From fe28a7b9d8d0c90d70778d0a2df92094aec2faa6 Mon Sep 17 00:00:00 2001
From: Georgi Gerganov <ggerganov@gmail.com>
Date: Tue, 23 Jul 2024 08:38:50 +0300
Subject: [PATCH] llama : clean-up

---
 src/llama-impl.h     | 18 ------------------
 src/llama-sampling.h |  2 --
 src/llama-vocab.h    |  1 -
 src/llama.cpp        | 26 ++++++++++++++++++--------
 src/unicode.h        |  2 ++
 5 files changed, 20 insertions(+), 29 deletions(-)

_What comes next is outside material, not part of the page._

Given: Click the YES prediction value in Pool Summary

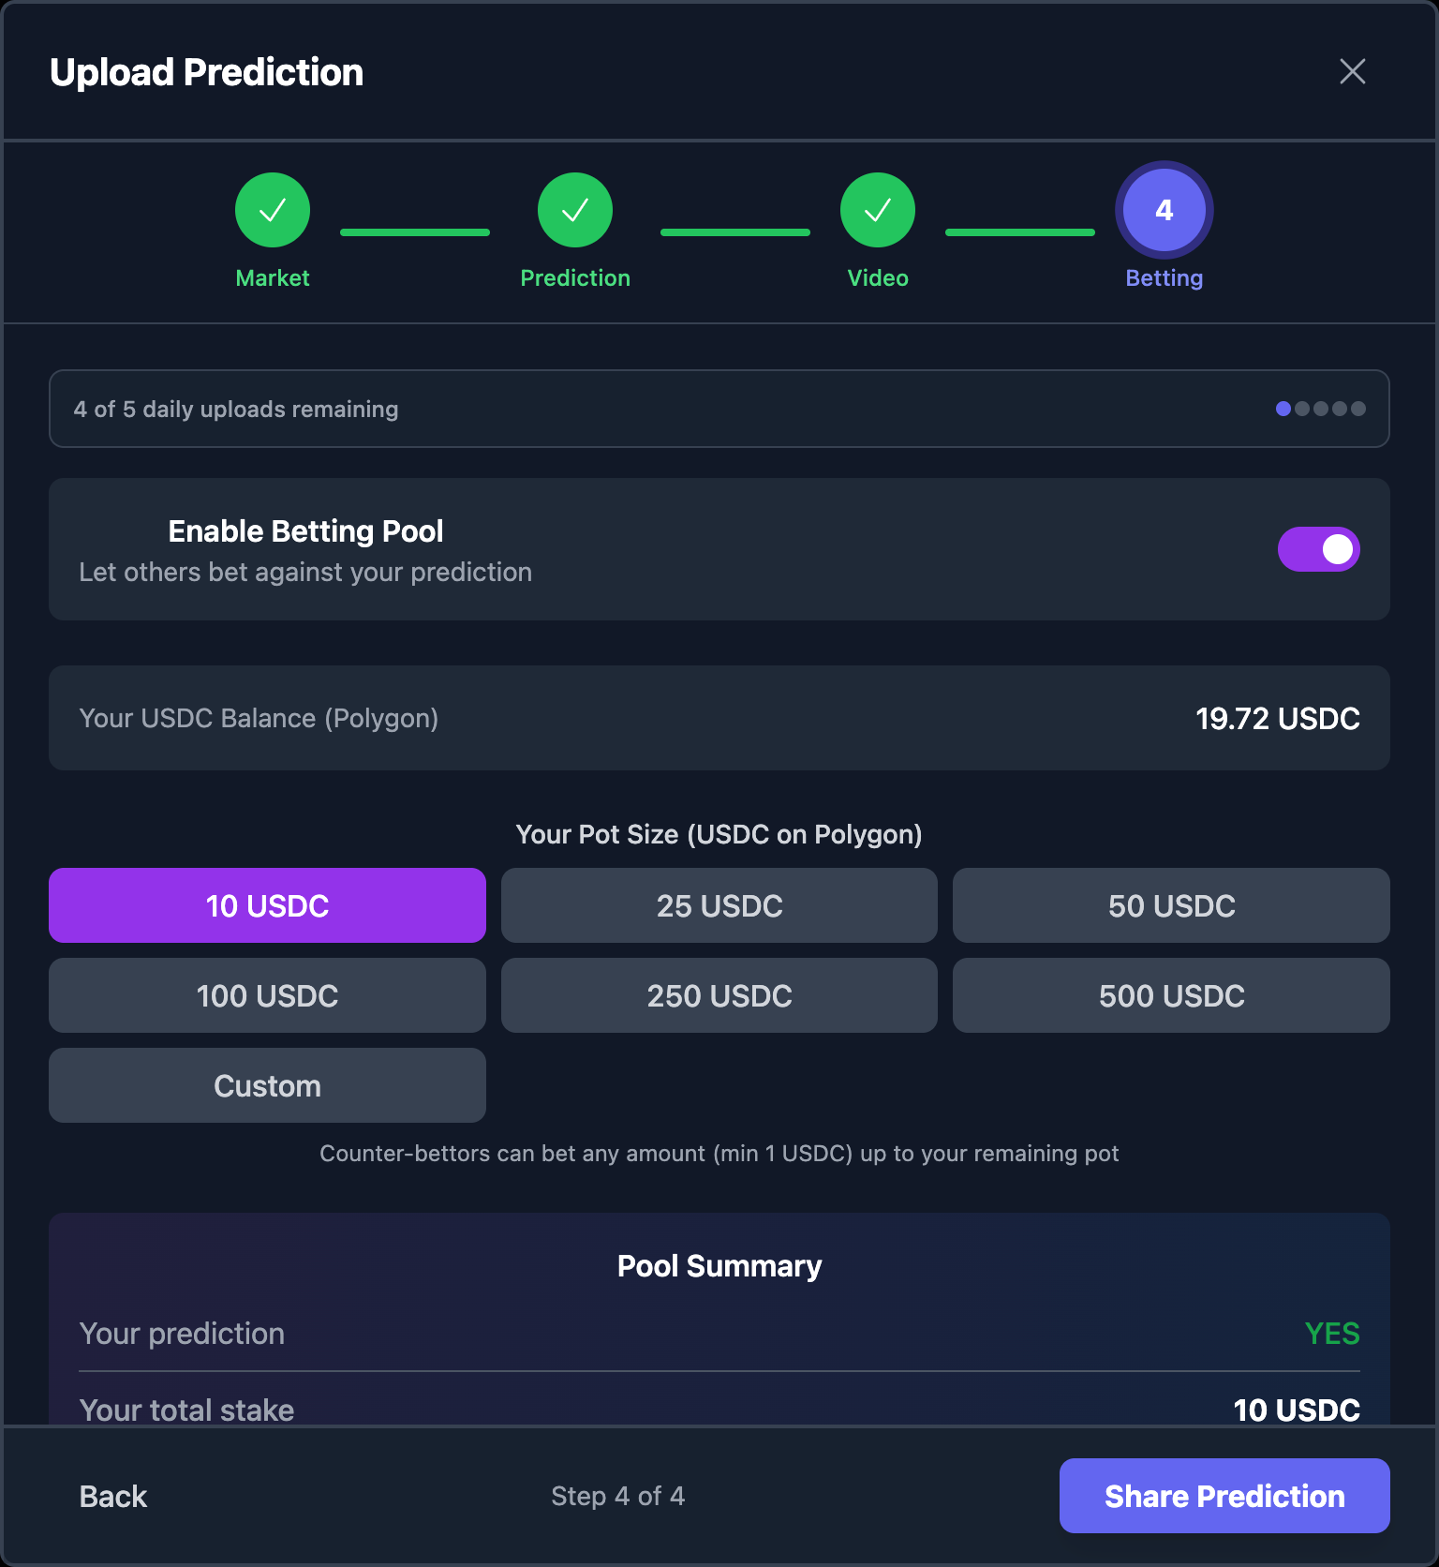Looking at the screenshot, I should (1332, 1334).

diff --git a/src/llama-impl.h b/src/llama-impl.h
index 458049a97..dcc8c1c15 100644
--- a/src/llama-impl.h
+++ b/src/llama-impl.h
@@ -3,24 +3,6 @@
 #define LLAMA_API_INTERNAL
 #include "llama.h"
 
-#ifdef __has_include
-    #if __has_include(<unistd.h>)
-        #include <unistd.h>
-        #if defined(_POSIX_MAPPED_FILES)

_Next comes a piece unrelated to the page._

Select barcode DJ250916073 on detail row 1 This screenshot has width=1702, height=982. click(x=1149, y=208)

-            #include <sys/mman.h>
-            #include <fcntl.h>
-        #endif
-        #if defined(_POSIX_MEMLOCK_RANGE)
-            #include <sys/resource.h>
-        #endif
-    #endif
-#endif
-
-// bump if necessary
-#define LLAMA_MAX_NODES   8192
-#define LLAMA_MAX_LAYERS  512
-#define LLAMA_MAX_EXPERTS 160  // DeepSeekV2
-
 #ifdef __GNUC__
 #ifdef __MINGW32__
 #define LLAMA_ATTRIBUTE_FORMAT(...) __attribute__((format(gnu_printf, __VA_ARGS__)))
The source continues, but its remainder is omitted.